Zu den 12,2 Quadratkilometern für die Wasserschutzzone auf bremischem Gebiet in Blumenthal kommen laut Senatsvorlage weitere 19 Quadratkilometer im angrenzenden Niedersachsen, womit das Gebiet zur Grundwasserentnahme insgesamt eine Ausdehnung von 31,2 Quadratkilometern. habe.
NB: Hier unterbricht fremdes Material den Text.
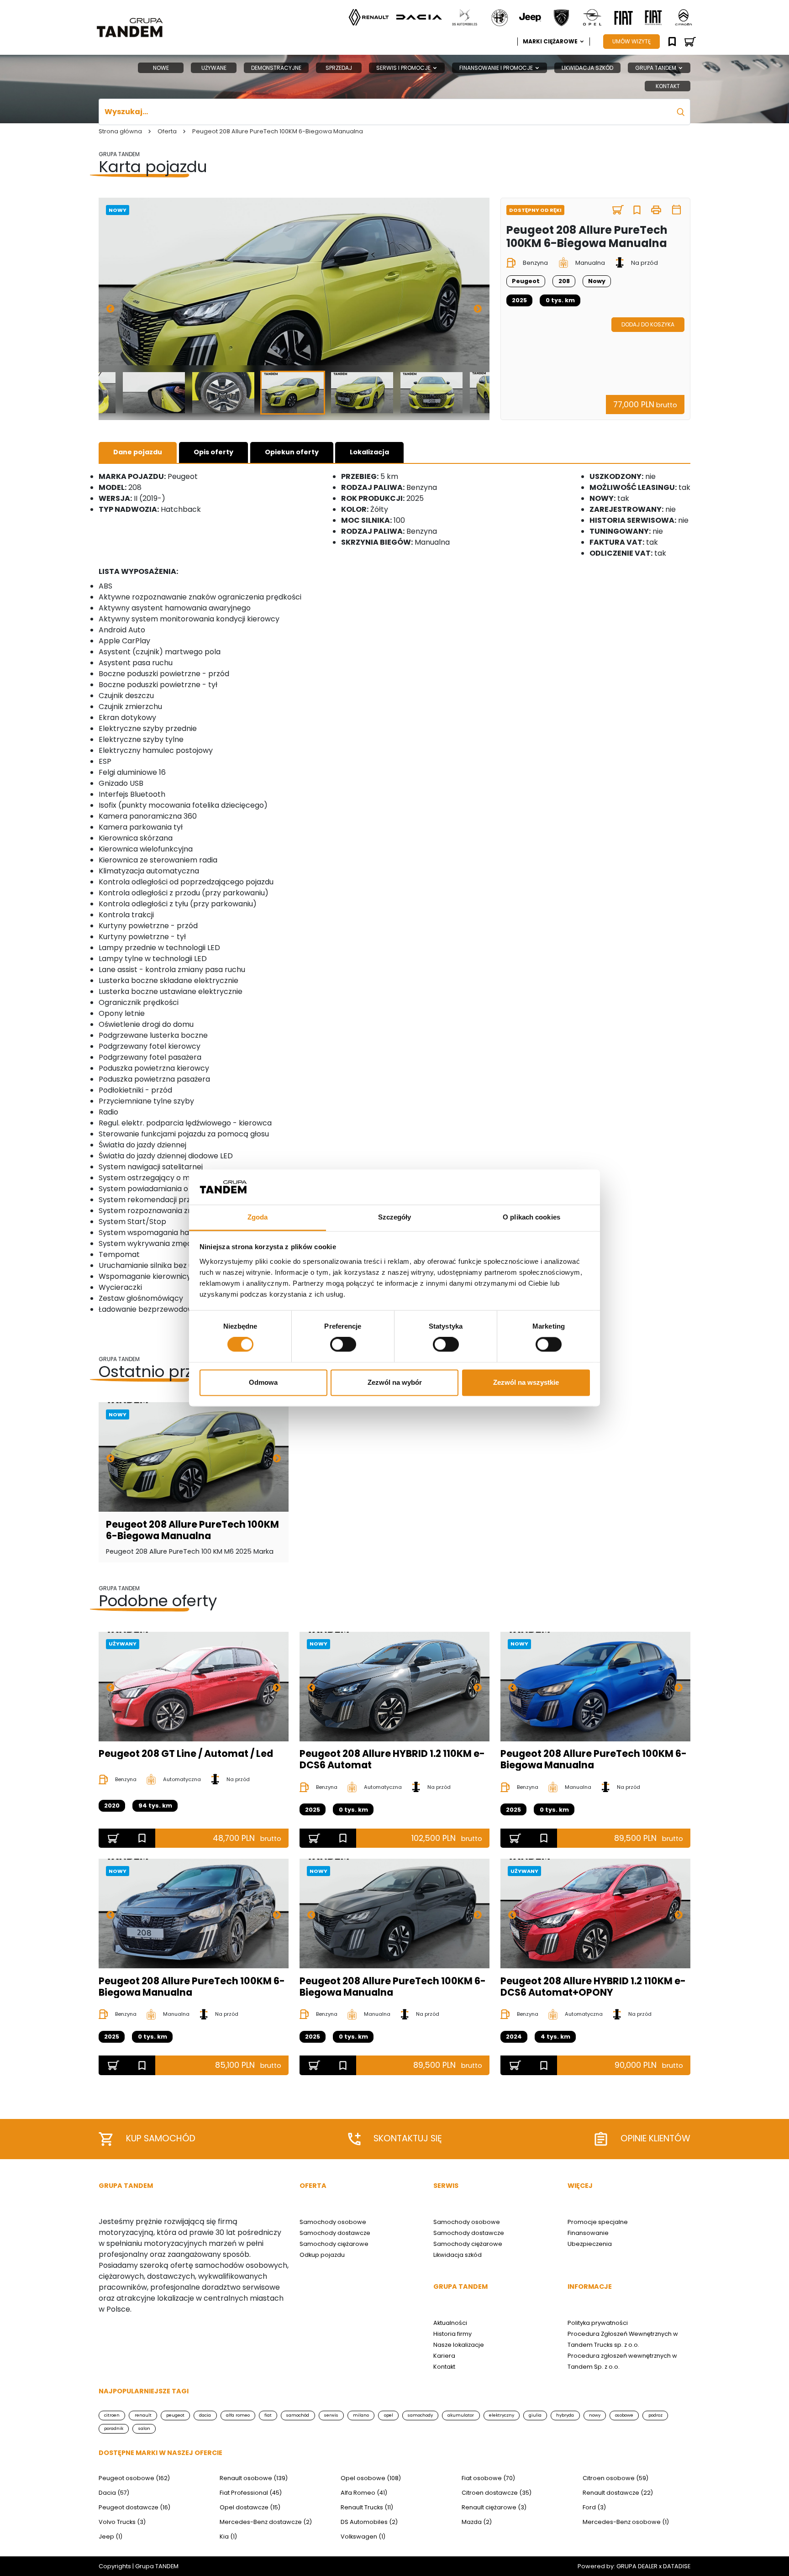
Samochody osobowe (333, 2222)
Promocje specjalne (598, 2222)
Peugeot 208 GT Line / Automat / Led (186, 1753)
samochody (420, 2415)
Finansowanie (588, 2233)
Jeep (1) (110, 2536)
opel (388, 2415)
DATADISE (676, 2566)
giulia (535, 2415)
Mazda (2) (477, 2522)
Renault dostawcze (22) (618, 2493)
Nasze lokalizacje (458, 2345)
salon (144, 2428)
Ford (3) (594, 2507)
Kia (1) (228, 2536)
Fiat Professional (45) (251, 2493)
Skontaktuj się (407, 2138)
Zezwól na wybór (395, 1382)
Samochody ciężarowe (334, 2244)
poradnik (113, 2428)
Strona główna (120, 131)
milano (361, 2415)
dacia (205, 2415)
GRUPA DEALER (637, 2566)
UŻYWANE (213, 68)
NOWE (161, 68)
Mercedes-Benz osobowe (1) (626, 2522)
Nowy (117, 210)
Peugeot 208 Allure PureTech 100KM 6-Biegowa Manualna (192, 1530)
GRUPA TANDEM (656, 68)
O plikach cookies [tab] (531, 1217)
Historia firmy (452, 2334)
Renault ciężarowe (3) (494, 2507)
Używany (123, 1643)
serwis (331, 2415)
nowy (594, 2415)
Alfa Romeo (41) (364, 2493)
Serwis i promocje (404, 68)
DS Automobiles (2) (369, 2522)
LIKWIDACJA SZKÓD (587, 68)
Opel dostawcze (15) (250, 2507)
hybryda (565, 2415)
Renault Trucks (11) (367, 2507)
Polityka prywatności (598, 2323)
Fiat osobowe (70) (488, 2478)
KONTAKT (668, 86)
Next (477, 309)
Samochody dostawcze (335, 2233)
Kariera (444, 2356)
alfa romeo (238, 2415)
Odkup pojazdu (322, 2255)
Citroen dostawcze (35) (496, 2493)
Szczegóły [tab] (394, 1217)
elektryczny (501, 2415)
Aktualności (450, 2323)
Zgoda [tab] (257, 1217)
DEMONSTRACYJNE (276, 68)
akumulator (460, 2415)
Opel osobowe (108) (371, 2478)
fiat (268, 2415)
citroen (112, 2415)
Abstimmung mit Niedersachsen

Die Regelungen für die Schutzzone zur Grundwasserförderung sind laut Landesregierung zwischen den beiden betroffenen Bundesländern abgestimmt. Das Paragrafenwerk soll grenzüberschreitend einheitlich gelten – in die Verordnungen von Bremen und dem benachbarten Niedersachsen würden, so heißt es in dem Verordnungsentwurf, die „Begrenzungen insgesamt und inhaltsgleich aufgenommen“. Mit den Beschränkungen in der Neuregelung solle „der besondere Schutz des Gewässers zum Wohl der Allgemeinheit und im Interesse der öffentlichen Wasserversorgung gewährleistet werden.“ Die Behörden in Bremen seien aufgerufen, so heißt es, dann auch regelmäßig zu kontrollieren, ob die Vorschriften tatsächlich eingehalten werden.